■ Data for analysis ■
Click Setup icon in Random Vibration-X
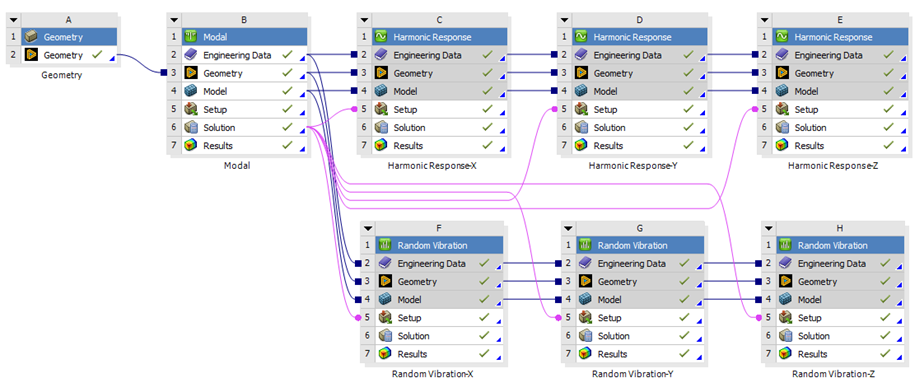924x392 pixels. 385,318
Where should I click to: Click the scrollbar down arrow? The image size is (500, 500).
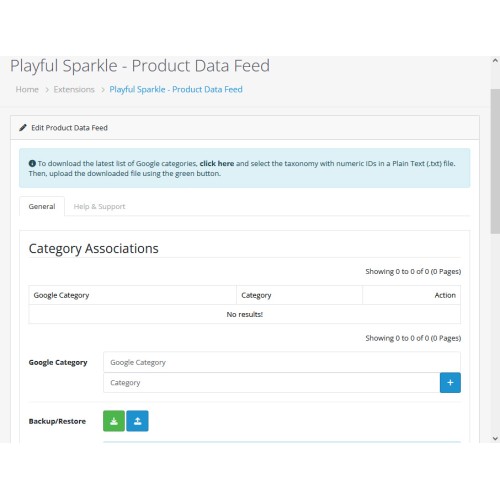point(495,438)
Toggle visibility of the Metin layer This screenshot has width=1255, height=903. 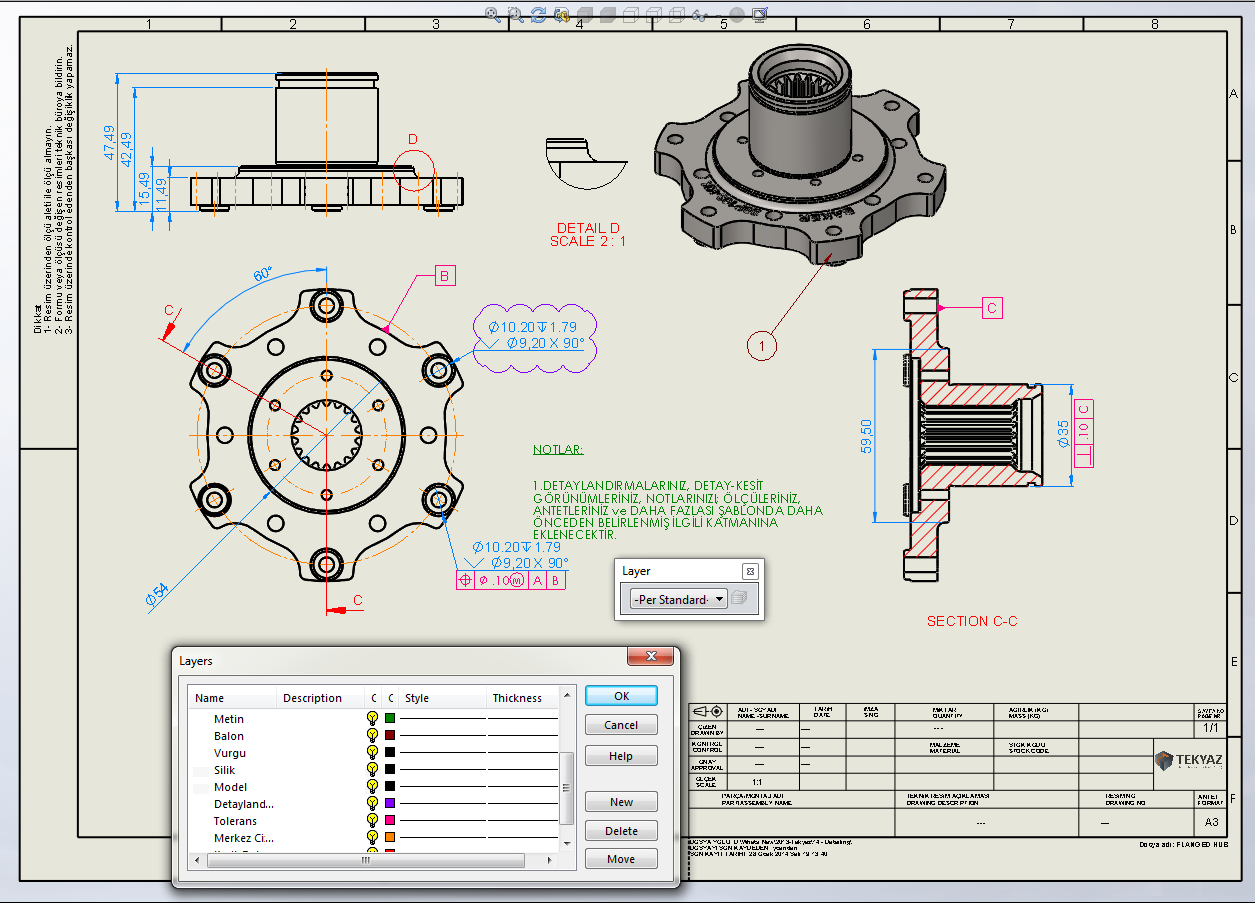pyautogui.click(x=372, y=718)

--

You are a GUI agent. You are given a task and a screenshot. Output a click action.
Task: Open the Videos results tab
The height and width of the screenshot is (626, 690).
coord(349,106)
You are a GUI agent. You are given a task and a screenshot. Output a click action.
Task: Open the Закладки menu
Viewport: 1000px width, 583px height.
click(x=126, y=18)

---

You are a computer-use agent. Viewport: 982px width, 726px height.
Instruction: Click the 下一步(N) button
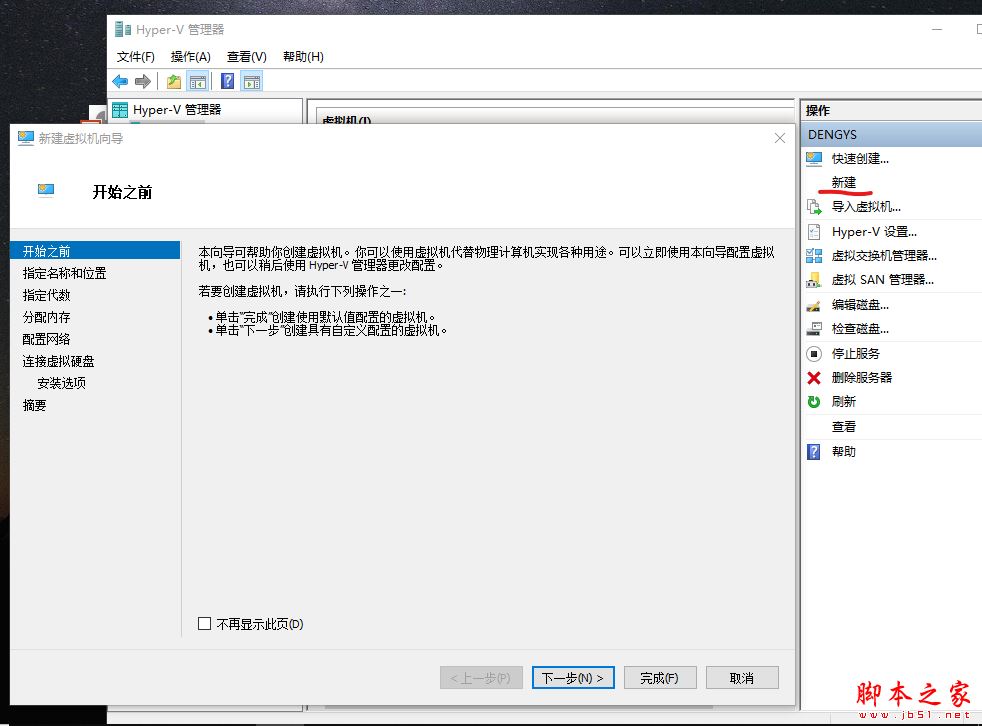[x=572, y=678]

■ Work instruction ■
Lines in the listing that include the word "Open": how many are there? Give the number alone.

■ Response box ■
2